While social engineering is becoming an increasingly popular way for hackers to trick people into revealing their login credentials (as was the case with the government data breach reported earlier today), another method that cybercriminals use to gain access to companies' systems is to simply offer employees money in exchange for their details.
Business Insider UK reports that this was the situation faced by several workers at Apple's European Headquarters in Cork, Ireland. "You'd be surprised how many people get on to us, just random Apple employees," the anonymous employee said. "You get emails offering you thousands [of euros] to get a password to get access to Apple.
"I could sell my Apple ID login information online for €20,000 ($23,000) tomorrow. That's how much people are trying."

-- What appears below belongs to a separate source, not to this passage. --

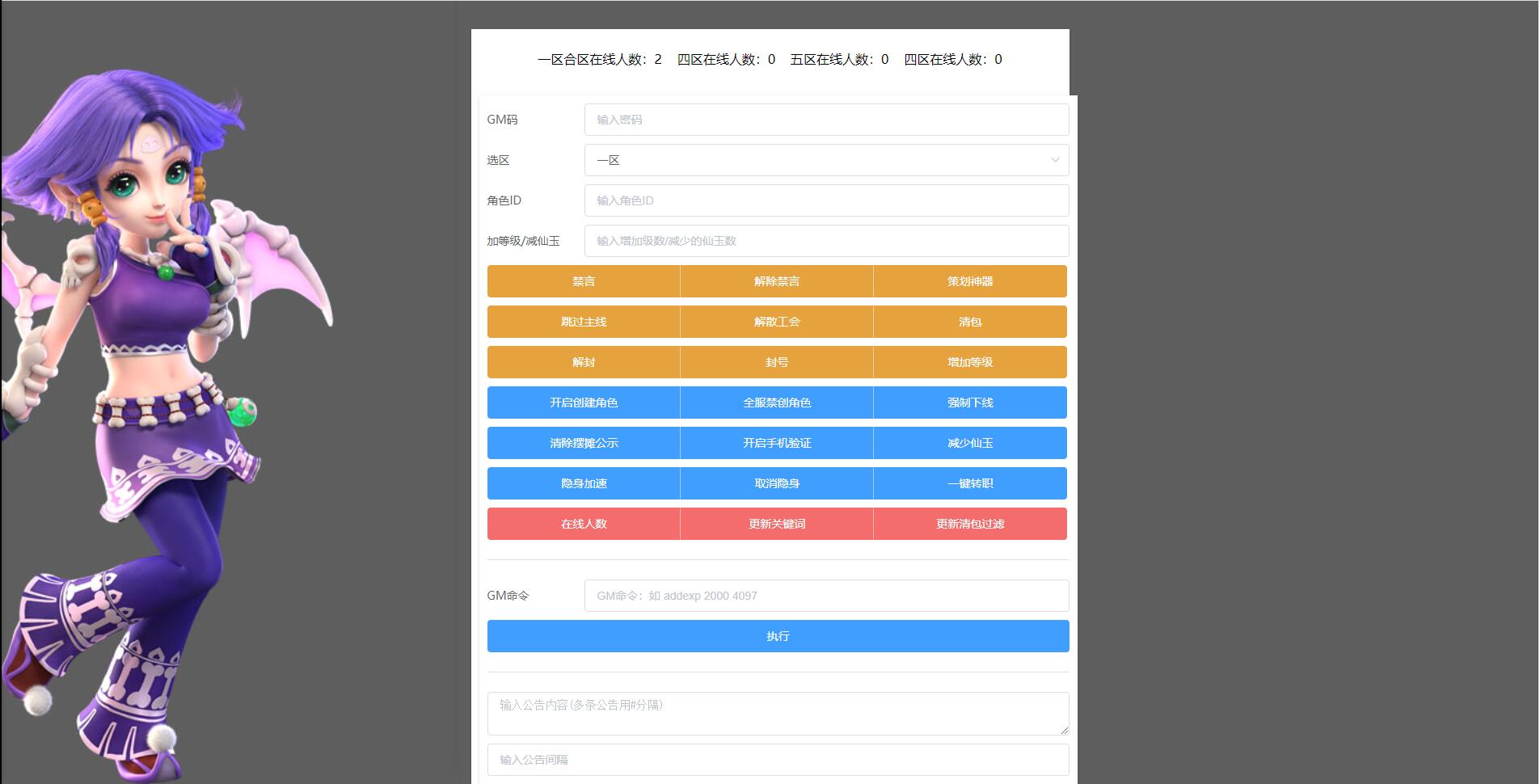Click the 封号 (ban account) button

A different Apple employee said that hackers targeted those workers who weren't considered 'lifers.'
"They look for someone who has jumped diagonally into a junior managerial position, so not a lifer working their way up, and not a lifer who has been there a long time." The employee added that the company had introduced the 'Grow your own' scheme, where it creates its own managers, to combat the problem.
It's unclear what these groups or individuals offering the money are specifically trying to access, but the information held on Apple's internal systems would doubtlessly prove to be very valuable in the wrong hands.
For its part, Apple has said it is "very, very careful" when it comes to security, and there have been no reports of any its employees illicitly accepting money for their login credentials.